The chant starts almost at a whisper, and crescendoes until the boys are screaming into the air and wildly waving.

Those two lines, of course, are from Vachel Lindsay's poem "The Congo," now held up as an example of the white primitivism of the 1920's, when white authors fell in love with Harlem and purportedly African rhythms. The effect the poem has on the Dead Poets Society boys is, however, completely divorced from race on the surface. Nothing else in the movie (that I recall) turns to Africans or African-Americans as representatives of authentic rhythmic feeling, capable of reconnecting soulless prep school boys with their bodies and souls. The mere reference to the Congo (exotic, mysterious, Other) in combination with the poem's admittedly catchy rhythms (I've heard pop songs with exactly the same beat) drives the boys wild.

And I don't think the movie is wrong. Why and how is probably what my chapter will be about, although without prominently featuring Vachel Lindsay.

*You can find the rest of the poem here.

5 comments:

Sisyphus said...

First, I hate DPS with a passion.

Second, weren't there more allusions to jazz and the beats and their recuperation of race/primitivism than to the Lindsay? (someone plays a tenor sax, there's parallels with Howl, etc.)?

Third, I haven't re-watched this in years, but the paint has to be lipstick. Esp. with the bringing the girls out to listen to them all declaim the poetry.

That is all.

kermitthefrog said...

Re 1: used to love it, now hate it in the way that means I still am taken in by it.

Re 2: if so, that's pretty interesting. Guess I need to watch it again. Huh. I had forgotten about the whole Beat aspect.

Re 3: lipstick! you're totally right. And there have got to be so many weird things going on in that movie about performing gender (besides the whole Ethan-Hawke-is-a-fairy joke, of course).

Anonymous said...

I keep thinking about this. I saw DPS secretly when it came out, and it terrified the hell out of me, because the message that I took from it, not surprisingly, was not so much Williams' inspirational teaching, but the idea that in some situations, you were just stuck, with no exit.

I've been fiddling with this comment, trying to articulate something about the divorce or disconnect that I think you're referring to, but I'm failing. Maybe because I'm looking at it too personally, from the standpoint of experiences I've had in the transition from ultra-sheltered to ultra-liberal. I used to think that pondering all the weird instances of misinformation, of learning the right thing from the wrong object, was simply narcissistic.

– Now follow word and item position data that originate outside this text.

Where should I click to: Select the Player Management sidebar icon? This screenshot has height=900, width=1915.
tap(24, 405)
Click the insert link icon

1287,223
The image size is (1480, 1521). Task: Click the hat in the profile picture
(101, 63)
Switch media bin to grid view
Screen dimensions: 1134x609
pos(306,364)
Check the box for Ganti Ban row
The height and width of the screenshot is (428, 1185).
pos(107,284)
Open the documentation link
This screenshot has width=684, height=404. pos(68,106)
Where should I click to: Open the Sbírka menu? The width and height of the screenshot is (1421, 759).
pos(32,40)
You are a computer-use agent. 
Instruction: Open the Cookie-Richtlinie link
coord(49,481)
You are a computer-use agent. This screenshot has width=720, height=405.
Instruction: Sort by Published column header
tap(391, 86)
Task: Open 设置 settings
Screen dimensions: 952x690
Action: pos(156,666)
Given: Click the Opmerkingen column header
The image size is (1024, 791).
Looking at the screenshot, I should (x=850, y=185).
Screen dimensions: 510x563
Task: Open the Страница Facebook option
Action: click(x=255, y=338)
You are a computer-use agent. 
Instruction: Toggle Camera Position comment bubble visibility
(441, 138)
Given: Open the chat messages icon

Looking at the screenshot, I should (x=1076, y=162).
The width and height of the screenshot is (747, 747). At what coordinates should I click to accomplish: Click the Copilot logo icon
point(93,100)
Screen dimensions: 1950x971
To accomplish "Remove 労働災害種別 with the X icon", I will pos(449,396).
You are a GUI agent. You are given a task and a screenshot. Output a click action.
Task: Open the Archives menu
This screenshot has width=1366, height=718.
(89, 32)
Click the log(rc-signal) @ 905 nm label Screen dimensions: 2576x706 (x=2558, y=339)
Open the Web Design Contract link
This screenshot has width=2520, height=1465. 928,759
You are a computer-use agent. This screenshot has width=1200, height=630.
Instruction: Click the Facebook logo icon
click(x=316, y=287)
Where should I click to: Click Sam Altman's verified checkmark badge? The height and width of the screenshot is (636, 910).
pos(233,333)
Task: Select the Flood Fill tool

Well, I do still think it's narcissistic, which is why I'm about to shut up. But the theory that I've encountered over the last few years, about the transmission of ideas through wildly differing socioeconomic strata, has made me think that there's something really significant in the sort of inspiration that you're seeing in DPS -- and that it does happen, even if DPS proves to have other references to primitivism.

I wish I had better examples to offer; but I guess, in short, I'm very curious to see what you come up with.

kermitthefrog said...

I think there's a lot in DPS that encourages what you're calling a narcissistic response and what might just be a personal one. That's part of what I'm curious about: how it and other works elicit such personal responses (although that makes it sound like I'm working on response theory or something, which I'm not; obviously I've just started thinking about this chapter!). In short, if it's narcissistic, I think it's well-justifiedly so.

Anonymous said...

Oh, yes, in fact I think that Blake argues directly that his goal is that sort of intensely personal response (though I'm not trying to talk about response theory any more than you are) -- and what he's articulating throughout his work is where the boundary between that intensely personal response and narcissism lies. Or how we can avoid it, and alternately, how we fall into it and recover.

(I suppose I could use "subjective" instead of "intensely personal," but I don't want to, partly because Blake rejected that binary so furiously, and partly because I have my own reasons for thinking it problematic.)

Anyway, my point is that I think that your subject is not only interesting, but important to think about.